The brackets were being repaired on site using a buffer supply of spares Philips had to store on location. However, each multi-piece unit was difficult to remove and disassemble and could take up to two hours to fix. Also, only a limited number of repairs could take place before a completely new unit was needed, requiring a lead-time of approximately 8 weeks.
Working in partnership with the team, Materialise co-engineered and metal printed a new single structure bracket, reducing part assembly and removing weld line pressure points completely. In the first three months of use, the re-imagined bracket has not broken once.
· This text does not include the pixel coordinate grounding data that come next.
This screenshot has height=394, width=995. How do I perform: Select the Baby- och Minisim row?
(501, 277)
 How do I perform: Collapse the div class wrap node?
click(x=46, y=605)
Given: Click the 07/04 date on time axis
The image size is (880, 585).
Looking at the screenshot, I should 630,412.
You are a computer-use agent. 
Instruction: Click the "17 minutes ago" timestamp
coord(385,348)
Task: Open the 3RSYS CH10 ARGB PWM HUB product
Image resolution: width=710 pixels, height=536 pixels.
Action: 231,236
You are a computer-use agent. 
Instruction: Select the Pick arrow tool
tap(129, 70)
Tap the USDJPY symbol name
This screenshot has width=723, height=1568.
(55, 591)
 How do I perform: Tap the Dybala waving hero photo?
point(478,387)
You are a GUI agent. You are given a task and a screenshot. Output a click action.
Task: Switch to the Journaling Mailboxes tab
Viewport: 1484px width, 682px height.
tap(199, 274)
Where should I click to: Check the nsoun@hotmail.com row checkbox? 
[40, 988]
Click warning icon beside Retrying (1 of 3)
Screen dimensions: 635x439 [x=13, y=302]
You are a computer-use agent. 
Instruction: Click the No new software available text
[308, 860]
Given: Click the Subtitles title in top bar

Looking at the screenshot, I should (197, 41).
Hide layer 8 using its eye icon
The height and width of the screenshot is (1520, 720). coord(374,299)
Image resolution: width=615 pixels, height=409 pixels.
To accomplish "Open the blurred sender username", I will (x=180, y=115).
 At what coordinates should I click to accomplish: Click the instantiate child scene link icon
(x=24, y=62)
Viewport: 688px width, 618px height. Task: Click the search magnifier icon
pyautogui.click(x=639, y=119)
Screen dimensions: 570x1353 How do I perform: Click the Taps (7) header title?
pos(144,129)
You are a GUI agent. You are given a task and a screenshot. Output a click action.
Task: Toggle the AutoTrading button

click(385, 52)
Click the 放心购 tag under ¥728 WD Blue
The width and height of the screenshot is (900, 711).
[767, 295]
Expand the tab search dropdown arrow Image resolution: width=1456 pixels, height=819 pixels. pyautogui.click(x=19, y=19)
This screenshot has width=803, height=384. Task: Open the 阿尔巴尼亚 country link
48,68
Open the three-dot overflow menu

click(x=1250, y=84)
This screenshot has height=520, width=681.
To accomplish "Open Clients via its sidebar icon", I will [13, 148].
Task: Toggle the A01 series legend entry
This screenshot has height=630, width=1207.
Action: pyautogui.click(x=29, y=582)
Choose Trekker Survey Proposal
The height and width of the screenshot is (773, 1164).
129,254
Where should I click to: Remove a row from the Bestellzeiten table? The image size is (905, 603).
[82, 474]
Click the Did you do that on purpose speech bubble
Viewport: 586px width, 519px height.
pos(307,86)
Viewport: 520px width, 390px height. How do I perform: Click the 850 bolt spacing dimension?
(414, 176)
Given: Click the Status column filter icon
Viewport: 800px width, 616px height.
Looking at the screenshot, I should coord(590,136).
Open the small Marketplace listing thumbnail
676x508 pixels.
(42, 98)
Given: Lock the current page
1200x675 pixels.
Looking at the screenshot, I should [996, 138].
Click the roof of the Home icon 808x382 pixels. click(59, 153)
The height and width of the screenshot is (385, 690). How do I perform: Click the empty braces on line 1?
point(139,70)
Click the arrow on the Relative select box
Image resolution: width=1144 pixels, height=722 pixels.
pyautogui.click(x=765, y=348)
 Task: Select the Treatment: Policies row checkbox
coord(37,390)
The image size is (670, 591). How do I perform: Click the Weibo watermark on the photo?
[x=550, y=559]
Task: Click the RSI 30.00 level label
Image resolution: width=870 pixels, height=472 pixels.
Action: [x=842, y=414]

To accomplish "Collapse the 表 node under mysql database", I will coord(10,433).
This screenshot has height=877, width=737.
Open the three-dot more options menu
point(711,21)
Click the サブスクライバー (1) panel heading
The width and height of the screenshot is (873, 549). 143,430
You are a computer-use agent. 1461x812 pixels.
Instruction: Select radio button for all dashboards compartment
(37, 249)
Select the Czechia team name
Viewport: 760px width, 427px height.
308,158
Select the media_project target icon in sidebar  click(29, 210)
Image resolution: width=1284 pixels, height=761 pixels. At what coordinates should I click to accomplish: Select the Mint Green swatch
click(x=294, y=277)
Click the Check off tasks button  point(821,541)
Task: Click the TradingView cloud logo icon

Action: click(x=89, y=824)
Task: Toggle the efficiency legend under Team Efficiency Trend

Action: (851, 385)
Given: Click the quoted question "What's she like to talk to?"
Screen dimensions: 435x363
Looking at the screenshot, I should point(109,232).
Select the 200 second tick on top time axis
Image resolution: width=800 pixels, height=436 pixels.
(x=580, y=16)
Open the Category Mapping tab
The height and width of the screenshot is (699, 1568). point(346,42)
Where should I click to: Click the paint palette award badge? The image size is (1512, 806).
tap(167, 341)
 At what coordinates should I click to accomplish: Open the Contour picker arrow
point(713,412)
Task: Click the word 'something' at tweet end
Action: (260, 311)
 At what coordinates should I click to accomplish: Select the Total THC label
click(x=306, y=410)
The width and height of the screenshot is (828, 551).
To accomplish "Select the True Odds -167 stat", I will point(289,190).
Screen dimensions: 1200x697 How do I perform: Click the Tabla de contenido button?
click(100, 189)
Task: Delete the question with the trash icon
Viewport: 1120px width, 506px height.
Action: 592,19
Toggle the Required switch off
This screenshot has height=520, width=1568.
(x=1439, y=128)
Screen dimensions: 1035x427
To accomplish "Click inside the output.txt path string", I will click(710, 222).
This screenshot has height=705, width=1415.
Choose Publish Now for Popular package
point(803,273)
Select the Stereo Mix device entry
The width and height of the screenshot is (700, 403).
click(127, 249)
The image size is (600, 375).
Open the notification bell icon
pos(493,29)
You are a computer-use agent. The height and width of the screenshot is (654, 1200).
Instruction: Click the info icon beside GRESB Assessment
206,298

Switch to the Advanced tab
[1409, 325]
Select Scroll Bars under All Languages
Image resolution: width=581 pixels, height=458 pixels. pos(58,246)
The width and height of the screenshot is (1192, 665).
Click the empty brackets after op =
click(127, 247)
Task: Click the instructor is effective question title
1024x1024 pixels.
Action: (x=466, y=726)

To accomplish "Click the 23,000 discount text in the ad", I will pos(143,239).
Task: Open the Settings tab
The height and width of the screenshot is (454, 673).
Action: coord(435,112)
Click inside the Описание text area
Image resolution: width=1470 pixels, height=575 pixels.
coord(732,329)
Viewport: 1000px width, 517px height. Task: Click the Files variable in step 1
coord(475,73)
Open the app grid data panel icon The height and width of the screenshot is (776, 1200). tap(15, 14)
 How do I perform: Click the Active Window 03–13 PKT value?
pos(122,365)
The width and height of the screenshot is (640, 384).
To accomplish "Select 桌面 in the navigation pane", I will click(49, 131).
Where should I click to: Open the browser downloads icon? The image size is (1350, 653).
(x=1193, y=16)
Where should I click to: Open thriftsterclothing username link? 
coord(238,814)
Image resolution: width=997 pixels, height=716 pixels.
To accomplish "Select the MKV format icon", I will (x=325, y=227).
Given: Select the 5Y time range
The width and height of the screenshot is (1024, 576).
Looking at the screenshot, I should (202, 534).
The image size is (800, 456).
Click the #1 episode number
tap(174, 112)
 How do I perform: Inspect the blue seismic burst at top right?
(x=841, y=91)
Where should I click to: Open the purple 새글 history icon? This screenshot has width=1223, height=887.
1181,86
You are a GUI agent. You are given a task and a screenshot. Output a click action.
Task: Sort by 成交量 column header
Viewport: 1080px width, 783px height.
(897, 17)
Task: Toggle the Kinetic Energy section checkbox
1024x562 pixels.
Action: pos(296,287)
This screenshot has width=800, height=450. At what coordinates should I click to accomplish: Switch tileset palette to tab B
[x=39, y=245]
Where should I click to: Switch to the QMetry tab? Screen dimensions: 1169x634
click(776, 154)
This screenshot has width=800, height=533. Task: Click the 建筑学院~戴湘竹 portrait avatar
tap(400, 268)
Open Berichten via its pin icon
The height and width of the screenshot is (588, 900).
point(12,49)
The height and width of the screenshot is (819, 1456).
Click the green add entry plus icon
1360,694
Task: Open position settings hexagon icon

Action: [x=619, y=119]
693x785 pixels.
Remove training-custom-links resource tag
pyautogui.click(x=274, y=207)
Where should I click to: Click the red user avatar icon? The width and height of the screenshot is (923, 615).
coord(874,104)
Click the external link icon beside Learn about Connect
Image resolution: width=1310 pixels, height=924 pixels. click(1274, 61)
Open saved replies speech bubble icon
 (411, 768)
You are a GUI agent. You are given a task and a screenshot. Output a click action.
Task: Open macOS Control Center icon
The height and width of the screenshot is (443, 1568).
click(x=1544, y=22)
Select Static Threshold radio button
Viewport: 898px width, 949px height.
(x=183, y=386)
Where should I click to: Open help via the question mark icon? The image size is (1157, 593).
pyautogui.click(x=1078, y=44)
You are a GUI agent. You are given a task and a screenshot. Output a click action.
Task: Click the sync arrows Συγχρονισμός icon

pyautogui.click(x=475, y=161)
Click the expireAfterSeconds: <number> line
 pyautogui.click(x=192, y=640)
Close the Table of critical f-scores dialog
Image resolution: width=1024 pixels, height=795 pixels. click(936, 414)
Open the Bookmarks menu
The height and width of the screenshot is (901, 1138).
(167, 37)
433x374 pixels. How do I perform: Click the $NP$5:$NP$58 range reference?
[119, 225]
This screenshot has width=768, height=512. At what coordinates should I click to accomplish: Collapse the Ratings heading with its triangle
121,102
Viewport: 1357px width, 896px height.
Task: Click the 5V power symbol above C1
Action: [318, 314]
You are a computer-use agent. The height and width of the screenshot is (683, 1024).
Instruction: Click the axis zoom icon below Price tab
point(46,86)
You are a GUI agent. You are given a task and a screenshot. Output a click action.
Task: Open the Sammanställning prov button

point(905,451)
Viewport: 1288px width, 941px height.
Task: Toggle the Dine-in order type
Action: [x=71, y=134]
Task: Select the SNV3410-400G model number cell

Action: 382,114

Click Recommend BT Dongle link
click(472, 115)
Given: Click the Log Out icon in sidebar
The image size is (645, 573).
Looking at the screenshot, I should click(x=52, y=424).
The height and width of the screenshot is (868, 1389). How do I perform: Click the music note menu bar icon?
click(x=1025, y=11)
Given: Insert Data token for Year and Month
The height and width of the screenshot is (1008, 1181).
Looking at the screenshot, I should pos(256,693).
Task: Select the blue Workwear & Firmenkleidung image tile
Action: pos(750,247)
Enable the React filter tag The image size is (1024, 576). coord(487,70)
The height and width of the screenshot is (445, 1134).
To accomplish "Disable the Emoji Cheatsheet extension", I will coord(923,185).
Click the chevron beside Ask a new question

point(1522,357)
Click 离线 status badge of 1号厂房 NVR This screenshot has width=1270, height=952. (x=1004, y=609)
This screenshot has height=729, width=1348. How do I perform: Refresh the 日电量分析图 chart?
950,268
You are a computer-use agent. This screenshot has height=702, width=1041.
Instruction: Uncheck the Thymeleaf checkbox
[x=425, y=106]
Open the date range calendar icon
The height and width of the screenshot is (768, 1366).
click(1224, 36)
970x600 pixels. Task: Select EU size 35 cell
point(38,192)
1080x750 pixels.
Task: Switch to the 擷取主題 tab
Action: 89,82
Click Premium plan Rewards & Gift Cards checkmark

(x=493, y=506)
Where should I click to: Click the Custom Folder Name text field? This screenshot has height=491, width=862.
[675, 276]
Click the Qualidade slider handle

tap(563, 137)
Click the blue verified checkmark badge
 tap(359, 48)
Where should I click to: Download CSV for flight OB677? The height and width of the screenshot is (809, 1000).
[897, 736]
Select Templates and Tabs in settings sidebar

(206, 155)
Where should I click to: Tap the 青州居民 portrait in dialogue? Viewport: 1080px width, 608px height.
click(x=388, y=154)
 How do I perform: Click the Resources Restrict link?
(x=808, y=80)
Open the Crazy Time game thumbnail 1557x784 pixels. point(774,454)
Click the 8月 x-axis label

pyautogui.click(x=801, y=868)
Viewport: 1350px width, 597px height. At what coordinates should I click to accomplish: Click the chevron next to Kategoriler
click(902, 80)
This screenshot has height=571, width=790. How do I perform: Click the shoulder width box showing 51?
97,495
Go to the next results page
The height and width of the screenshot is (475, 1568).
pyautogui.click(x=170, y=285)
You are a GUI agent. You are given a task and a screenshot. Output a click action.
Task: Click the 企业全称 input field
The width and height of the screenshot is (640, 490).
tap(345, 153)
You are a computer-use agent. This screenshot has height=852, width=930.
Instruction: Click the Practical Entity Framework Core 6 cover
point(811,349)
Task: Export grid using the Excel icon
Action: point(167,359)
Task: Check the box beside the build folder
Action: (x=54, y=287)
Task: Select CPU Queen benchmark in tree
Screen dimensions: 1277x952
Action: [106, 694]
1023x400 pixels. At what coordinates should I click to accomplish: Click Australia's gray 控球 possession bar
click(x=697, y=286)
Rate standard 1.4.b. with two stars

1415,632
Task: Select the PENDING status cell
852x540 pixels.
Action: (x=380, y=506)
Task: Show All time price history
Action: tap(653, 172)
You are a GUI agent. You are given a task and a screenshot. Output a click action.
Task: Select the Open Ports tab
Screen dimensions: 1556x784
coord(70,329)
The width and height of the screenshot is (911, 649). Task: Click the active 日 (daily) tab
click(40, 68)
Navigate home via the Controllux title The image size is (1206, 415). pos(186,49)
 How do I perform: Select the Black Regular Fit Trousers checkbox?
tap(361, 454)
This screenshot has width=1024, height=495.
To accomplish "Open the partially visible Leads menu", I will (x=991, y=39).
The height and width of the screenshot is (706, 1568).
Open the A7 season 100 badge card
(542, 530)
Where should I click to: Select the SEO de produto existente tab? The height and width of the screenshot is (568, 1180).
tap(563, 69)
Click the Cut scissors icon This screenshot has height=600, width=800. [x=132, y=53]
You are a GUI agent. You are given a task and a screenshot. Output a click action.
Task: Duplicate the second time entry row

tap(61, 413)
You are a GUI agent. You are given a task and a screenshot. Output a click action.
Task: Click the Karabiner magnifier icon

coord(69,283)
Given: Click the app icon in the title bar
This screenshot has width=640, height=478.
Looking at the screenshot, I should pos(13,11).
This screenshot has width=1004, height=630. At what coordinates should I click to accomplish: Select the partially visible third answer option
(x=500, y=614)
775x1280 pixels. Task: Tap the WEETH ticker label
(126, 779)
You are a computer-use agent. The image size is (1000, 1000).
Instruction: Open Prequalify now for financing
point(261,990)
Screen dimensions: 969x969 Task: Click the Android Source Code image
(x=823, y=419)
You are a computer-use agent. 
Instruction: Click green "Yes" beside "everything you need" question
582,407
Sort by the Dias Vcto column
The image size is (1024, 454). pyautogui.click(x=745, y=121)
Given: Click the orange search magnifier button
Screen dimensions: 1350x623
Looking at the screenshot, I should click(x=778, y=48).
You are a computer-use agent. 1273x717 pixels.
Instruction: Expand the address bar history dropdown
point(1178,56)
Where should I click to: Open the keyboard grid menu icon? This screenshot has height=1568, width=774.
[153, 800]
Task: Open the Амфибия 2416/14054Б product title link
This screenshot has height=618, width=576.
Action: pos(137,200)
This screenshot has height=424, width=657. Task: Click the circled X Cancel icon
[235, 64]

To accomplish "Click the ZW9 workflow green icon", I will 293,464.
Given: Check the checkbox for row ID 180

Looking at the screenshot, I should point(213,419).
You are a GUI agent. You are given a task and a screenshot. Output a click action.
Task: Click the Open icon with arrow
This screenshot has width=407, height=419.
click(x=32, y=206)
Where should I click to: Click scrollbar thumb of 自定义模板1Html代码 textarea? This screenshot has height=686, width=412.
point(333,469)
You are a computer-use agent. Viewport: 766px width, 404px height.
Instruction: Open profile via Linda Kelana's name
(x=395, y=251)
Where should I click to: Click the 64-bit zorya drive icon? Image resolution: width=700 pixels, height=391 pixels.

Danny explains: “We thought having to fix parts less often and more easily would be the biggest advantage but so far we haven’t had to replace any. Even if we were to consider this purely in terms of reduced maintenance technician time, we are already saving around €9,000 a year, plus the fact the technician can now concentrate on the real technical problems.”
Other advantages included reduced outlay and inventory for replacement parts, in addition to the creation of new conical wire holders as part of the bracket, which allow in-situ maintenance and reduce risk of damage.
Danny added: “It’s sparked a thought in everyone that we can and should do things differently – since this initial project I’ve been approached by people from different aspects of production with ideas for other ways 3D printing can work for us. It’s truly engaged our workforce.
Philips metal suction gripper
Gripper revelation
Testament to this new mindset, the production team at Philips spotted another opportunity. Could 3D Printing help with the automation of an existing, highly labour-intensive process?
The line in question previously required a machine operator - in continuous attendance - to physically place parts in a 12-bore gripper, apply materials and remove finished units. Automation of this process required enhancements to the vacuum suction capability of the gripper and a lighter construction sturdy enough to withstand the strains and stresses of a ‘pick and place’ robotic action.
By consolidating construction, creating curved internal channels and printing the gripper from Aluminium (AlSi10Mg), strength and suction has improved while reducing overall unit-weight – thus enabling faster, reliable movement.
“The gripper’s new capabilities have removed the need for time consuming manual part placement which, over the course of a year, will save us around €80,000 and significant operator hours. “The whole process has really opened our eyes, imaginations and hearts to 3D printing to such an extent that I think it has become a natural component of our manufacturing toolkit.”